In Congress, legislation that would require mandatory data breach disclosures continues to get introduced, and to fail. Since Joe Biden became president, however, multiple federal regulators have begun to look at implementing their own, mandatory breach-reporting rules. The Securities and Exchange Commission, for example, earlier this month opened a 30-day public comment period on its proposal to require organizations it regulates to publicly disclose cybersecurity risks and "significant incidents," among other requirements.
At the state level, only California, Colorado and Virginia have dedicated privacy laws on the books, although the Virginia Consumer Data Protection Act and the Colorado Privacy Act won't take effect until 2023. All of the laws add much stronger consumer protection, including the ability to access, change or order the deletion of most types of personal data held by businesses.
Unfortunately, data breach experts continue to see increasing transparency shortfalls, both from organizations that fall victim and from regulators. In 2020, for example, 209 consumer breach notifications lacked important details, while in 2021, 607 breaches lacked such details. So says the Identity Theft Resource Center, a nonprofit organization based in San Diego, California, that provides no-cost assistance to U.S. identity theft victims to help resolve their cases (see: Data Breach Trends: Global Count of Known Victims Increases).
"The lack of actionable information in breach notices prevents consumers from effectively judging the risks they face of identity misuse and taking the appropriate actions to protect themselves," ITRC says in its latest Annual Data Breach Report, looking at 2021 trends. "A decrease in timely notices posted by states, including one state that updated breach notices in December 2021 for the first time since the fall of 2020, also prevents consumers from taking action to protect themselves and organizations that assist identity crime victims from offering timely, effective advice."
"This is a troubling trend for us," James E. Lee, COO of ITRC, told my colleague Anna Delaney in a recent interview. "Now, more organizations are not reporting details, or not reporting the level of details that they have historically. So, in many cases, we might know that … it was a cyberattack; we just know there was a breach. But we don't know why. We don't know how. We don't know how many people were impacted. We don't know how long it took to resolve. We don't know how it was found. All of those kinds of details are very important in preparing other people to prevent similar events."
Lee also said some states' breach notification rules are better than others. For example, if you reside in Alabama and your passport number gets exposed, state law requires that you be notified. But if you're in Mississippi, there's no legal requirement that you be notified.
Privacy Rights in Europe
The three state laws offering better consumer protection are all inspired by the EU's General Data Protection Regulation, which has been in full effect since May 2018. But even in Europe, the data breach picture isn't always clear.

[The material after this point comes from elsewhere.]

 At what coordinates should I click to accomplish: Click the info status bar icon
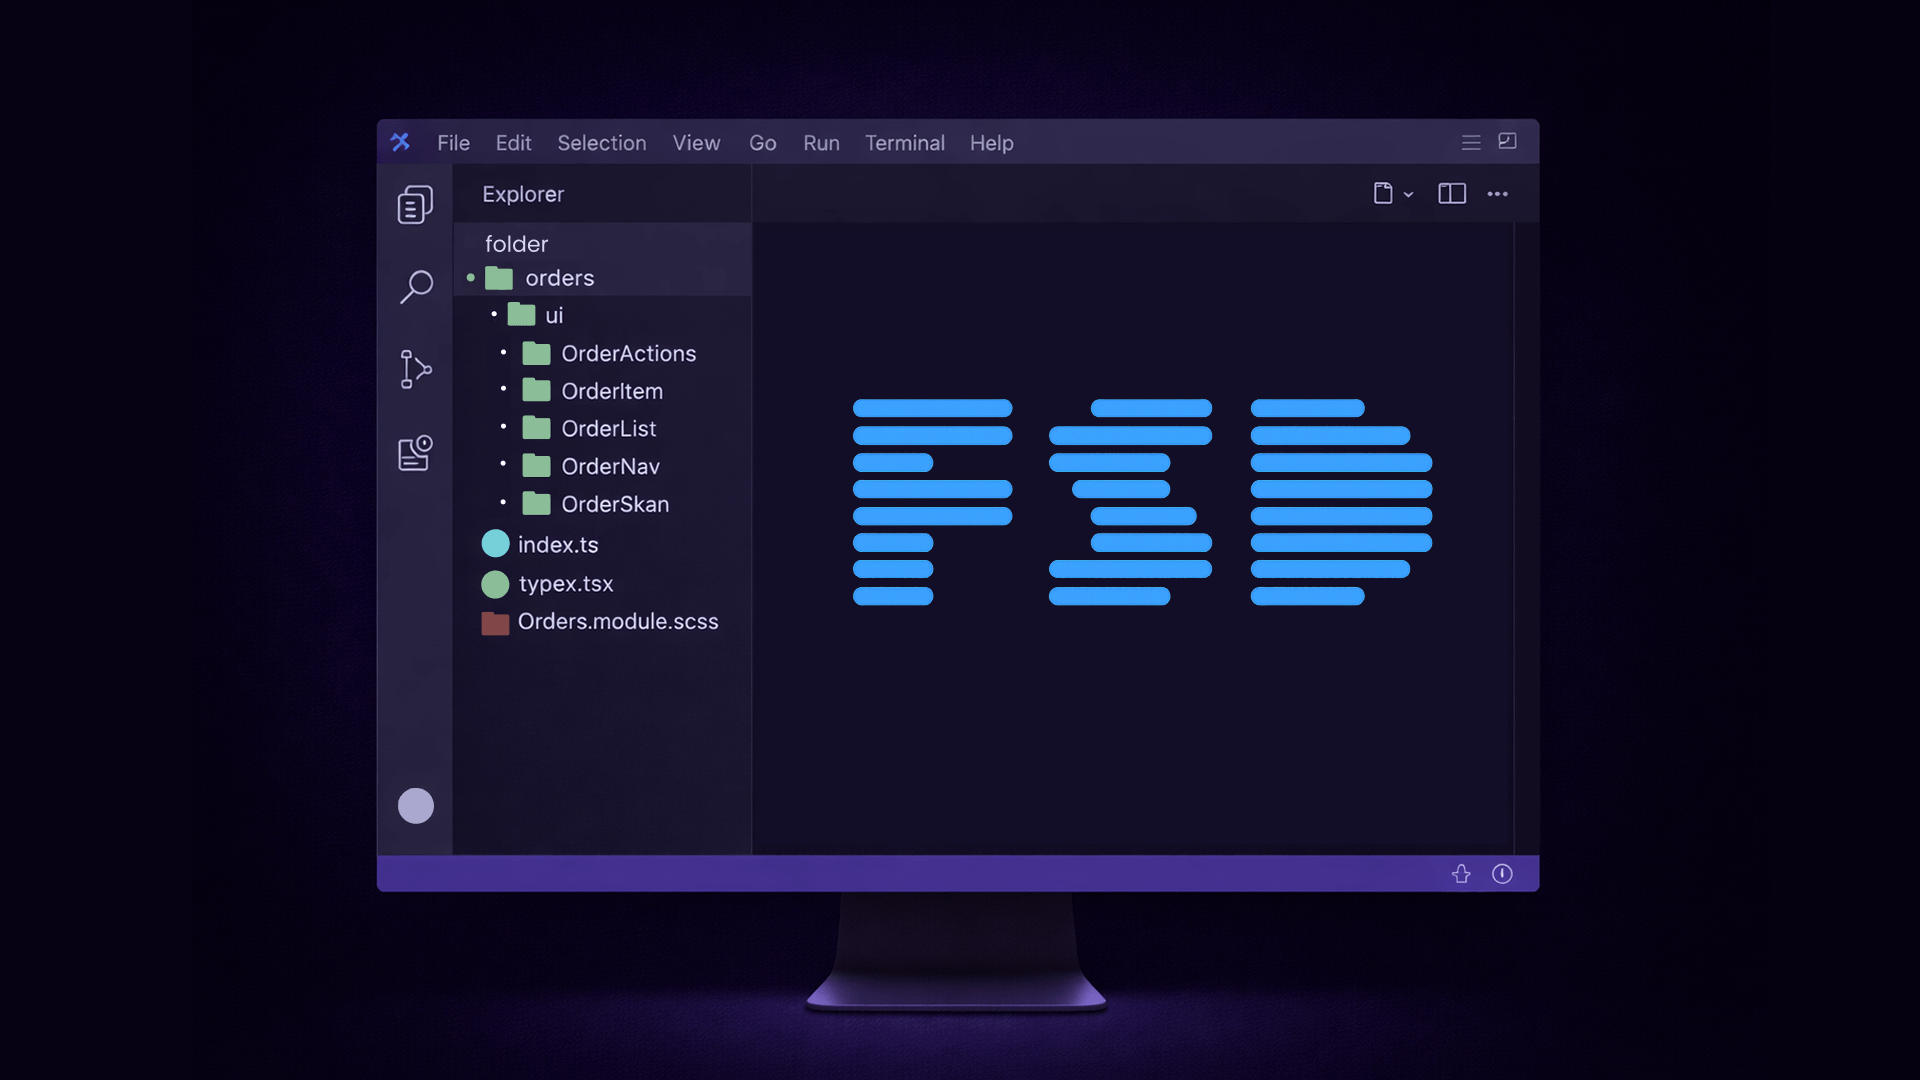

While organizations that suffer a breach involving people's personally identifiable information are required to inform their data protection authority within 72 hours, this information does not necessarily get made public, although a data protection authority would tend to require an organization to issue a public alert if it would help safeguard consumers (see: Privacy Fines: GDPR Sanctions in 2021 Exceeded $1 Billion).
When a DPA investigates an organization, the findings of that investigation, and any resulting fines, also do not always get made public. Furthermore, when fines do get made public, they're sometimes not classified as being levied under GDPR, but rather another regulation such as the EU's e-Privacy Directive.
Law firm DLA Piper conducts an annual survey of everyone who complies with GDPR: the 27 EU member states, the U.K., and European Economic Area members Norway, Iceland and Liechtenstein. The law firm asks for full details of those who were fined, and for how much, for the preceding 12 months. But in its most recent study, it noted that "several" countries "only provided incomplete statistics or statistics for part of the period covered."
Last year, for example, Luxembourg imposed a fine of 746 million euros ($837 million) against an unnamed U.S. online retailer and e-commerce platform, according to DLA Piper's report. More information about the fine "is not publicly available and is subject to an ongoing appeal," it says.
This and other factors continue to contribute to our unnecessarily incomplete view of the data breach picture.
Based on the information that does get reported, furthermore, all signs point to the data breach problem not getting any better. That much, at least, does seem clear.